We start with a mom in the grocery store calling out a guy with his mask under his nose. Her baby can’t wear a mask, so she asked him to pull his up. He complied, but then minutes later, in the checkout line, he had it down again and stood too close to her. When she asked him to back up, he just laughed and didn’t budge.
What to do in cases like these?
Grocery store workers have tried calling the police to help them enforce their mask mandate, but the police don’t show up.
So we give suggestions about what to do in situations that call for community policing / vigilante justice.
One Thriftway employee asks if having a private security officer in the grocery store would help. They note the security guard would need self-defense training.
Alternatively, we could scatter ninjas around the grocery store, so when someone pulls their mask down, a ninja pops out from between the Triscuits and saltines to solve the problem.
One islander suggests bear spray.
Another recommends “surrounding the miscreants, pointing at them, and chanting “Out! Out! Out,” until they either put on their masks properly or leave.”
As a person whose primary emotional reaction to existence is shame, this method would work on me. But there are people out there who feed on negative attention. This might just make the trolls stronger.
We have this question, which generated a lot of discussion: “Would love to know people’s thoughts on the “private road” claims many homeowners make about public roads.”
We spend a lot of time talking past each other, because we never define our terms. Some of us are talking about driveways, while others are talking about shared easements and yet others about paved roads.
We digress from the topic at hand to share stories about properties we lived on. One property was so beautiful that strangers would trespass on it and ask the owners to make them coffee. We learn that in Virginia horse country, people would gallop through each other’s properties (by which I mean the horses would gallop) during fox hunting season.
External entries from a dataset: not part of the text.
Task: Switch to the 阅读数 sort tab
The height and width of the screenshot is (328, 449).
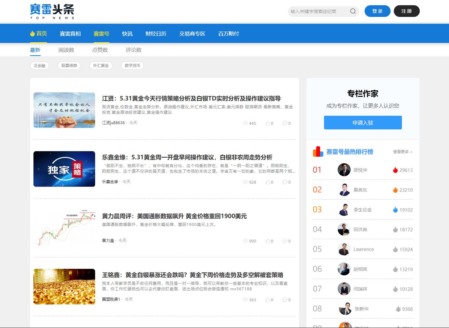Action: click(66, 50)
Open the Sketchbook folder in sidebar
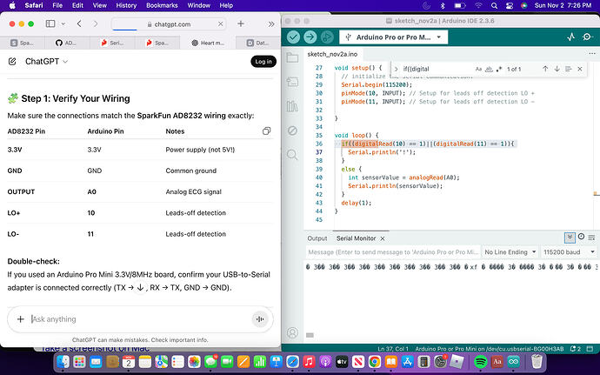This screenshot has height=375, width=600. (x=290, y=59)
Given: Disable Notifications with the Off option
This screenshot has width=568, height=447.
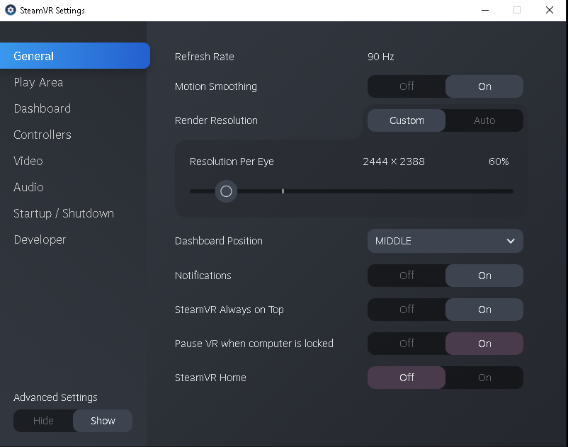Looking at the screenshot, I should pyautogui.click(x=407, y=276).
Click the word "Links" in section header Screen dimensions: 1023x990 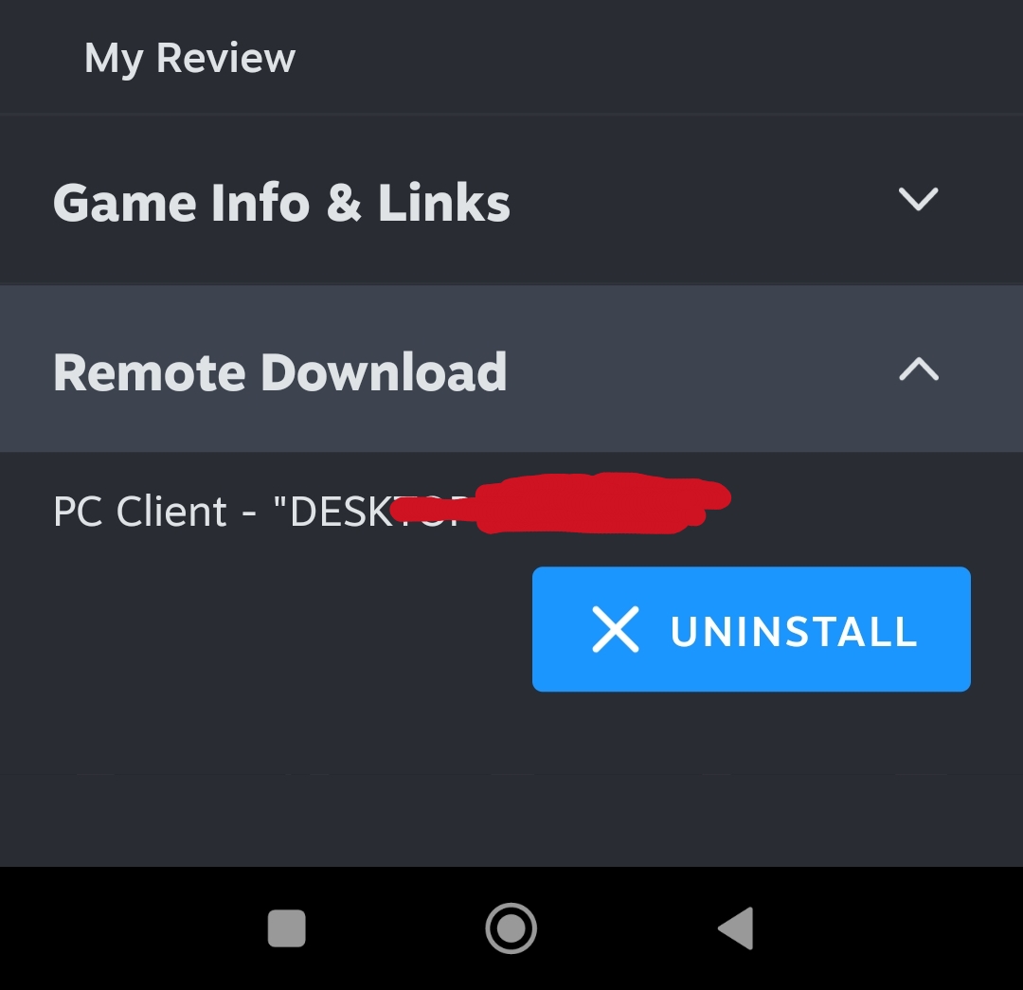[443, 203]
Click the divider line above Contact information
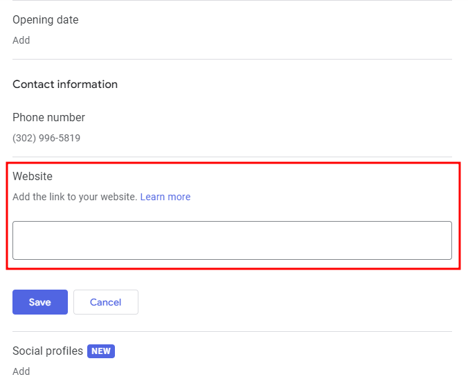468x388 pixels. coord(232,59)
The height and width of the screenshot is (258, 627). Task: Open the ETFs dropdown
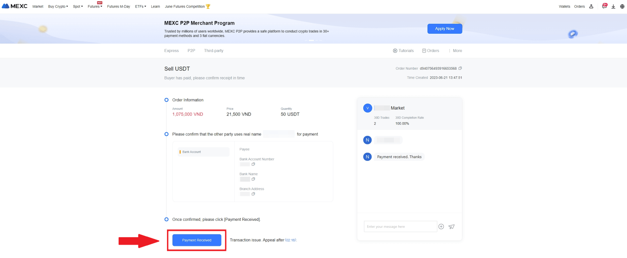(140, 7)
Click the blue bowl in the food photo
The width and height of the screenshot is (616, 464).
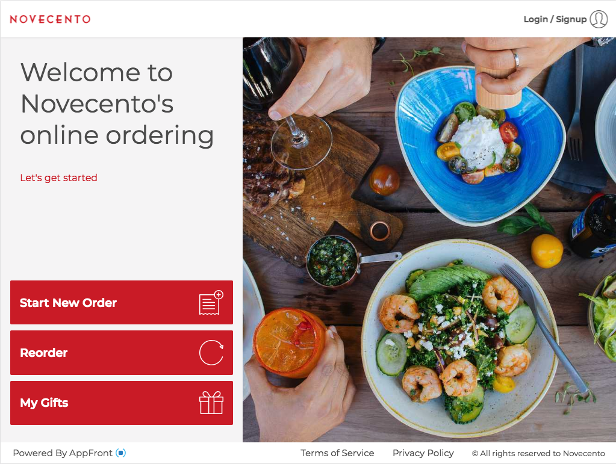point(480,146)
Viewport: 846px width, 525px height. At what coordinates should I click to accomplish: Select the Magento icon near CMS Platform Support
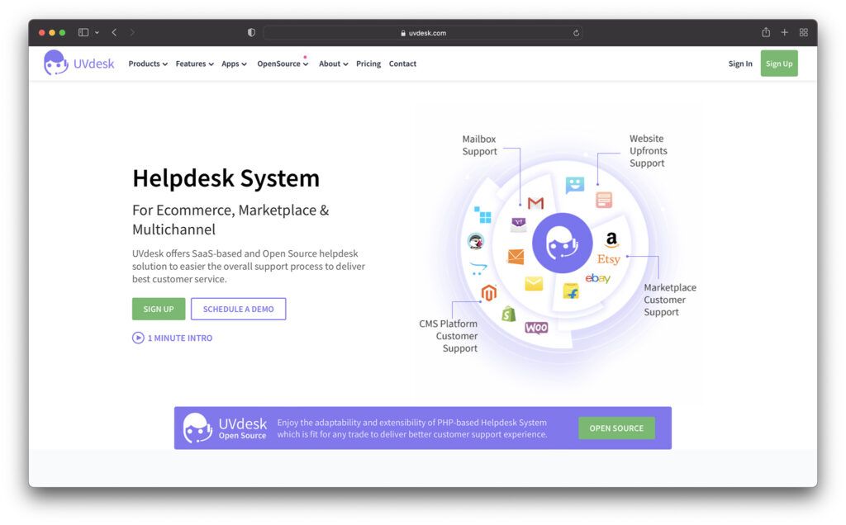coord(488,293)
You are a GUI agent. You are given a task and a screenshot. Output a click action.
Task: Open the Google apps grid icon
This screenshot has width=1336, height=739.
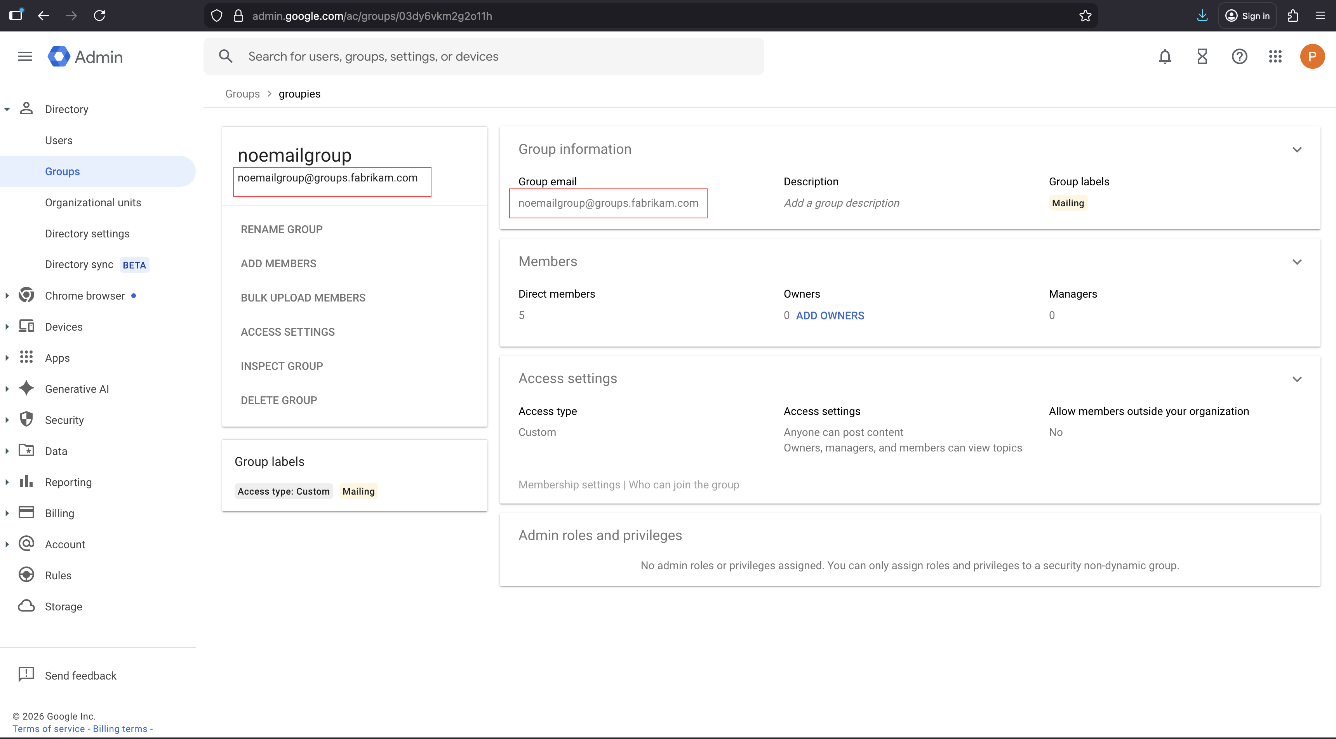coord(1275,56)
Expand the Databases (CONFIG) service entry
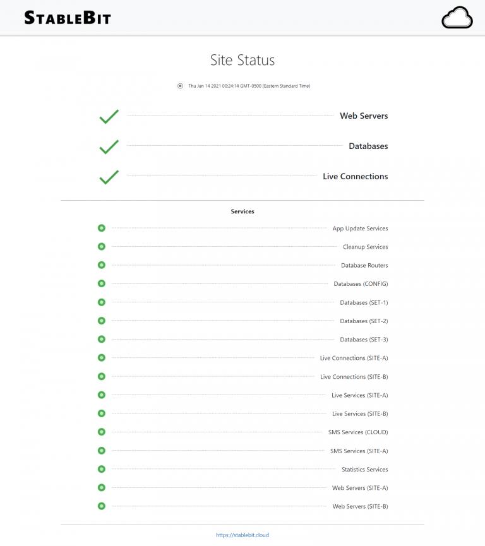The width and height of the screenshot is (485, 546). (361, 283)

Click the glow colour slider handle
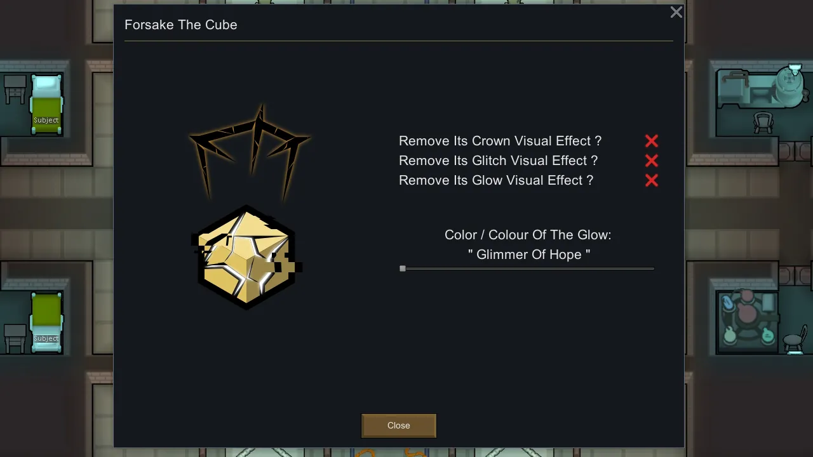click(x=403, y=268)
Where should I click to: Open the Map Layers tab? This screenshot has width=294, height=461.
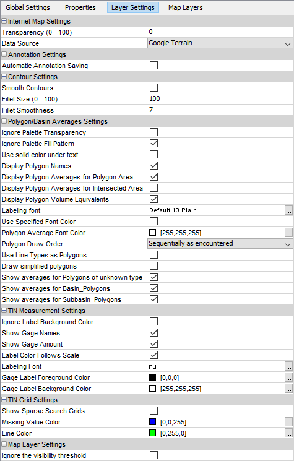(x=186, y=7)
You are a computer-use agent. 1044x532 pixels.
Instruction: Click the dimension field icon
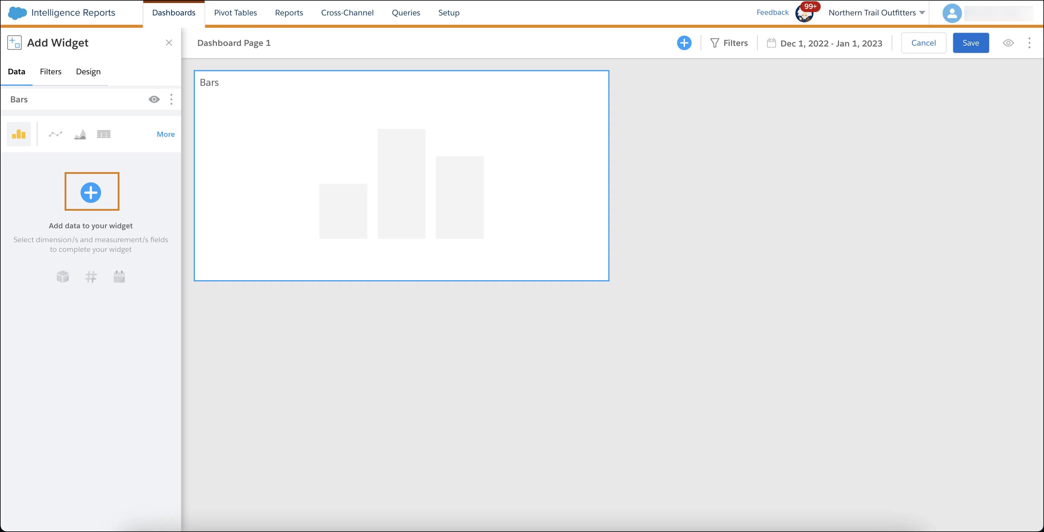(62, 276)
But none of that relates to the central philosophical issue: What is a private road? And who gets to decide if a road is private?
I read through over 120 comments, and I think I can condense the issue down to this:
A family lives along a road. They leave their house and walk along this road. Another person who lives on the same road comes out of their house and says that the portion of this paved road in front of his house is a private road and his neighbors can’t walk along it.
So the family decides to look into this claim, but can’t access clear records from King County about where exactly, the public road ends and this supposedly private road begins. So they look up the legal definition of a private road, and it turns out it’s a pretty narrow and specific thing- a road that a person or group owns and can block off with a gate or barrier.
Some islanders disagree with this definition. They propose alternative definitions. They say that if you maintain a road, then it’s your private road. But the original poster has thought through the ramifications of a broader definition. She points out that just because you maintain a road doesn’t mean you own it. If that were the case, anyone could maintain a patch of public land, claim ownership of it, then sell it or use it as collateral for a mortgage. (I found that last example weirdly specific. Has that happened before? )
Anyway, I picked up a piece of garbage from Vashon Highway, so I own the whole road now. If you want to drive on it, you need to pay me a toll.
Lastly, what weird Vashon specific dreams do you have? One islander shares this recurring dream with us: “Sometimes I have a dream that I’m visiting Vashon, and stop by the Beachcomber—only to discover that they’re relying on me to get the paper published that week.”
I often dream that I’m in Thriftway and people are surrounding me, pointing and yelling, “Out! Out!” Just kidding. I really just dream about seeing the whales.
Which reminds me, there’s a lovely article about Springer, the orphaned Northern Resident Orca who, at two years old, used to hang out around the Vashon ferry boat. People would feed her popcorn. She had a favorite stick, and rescuers used that stick to lure her in so they could listen to her calls until they recognized a specific call that told them which pod she came from. She was then relocated to her pod in Canadian waters. She’s now pregnant with her third calf.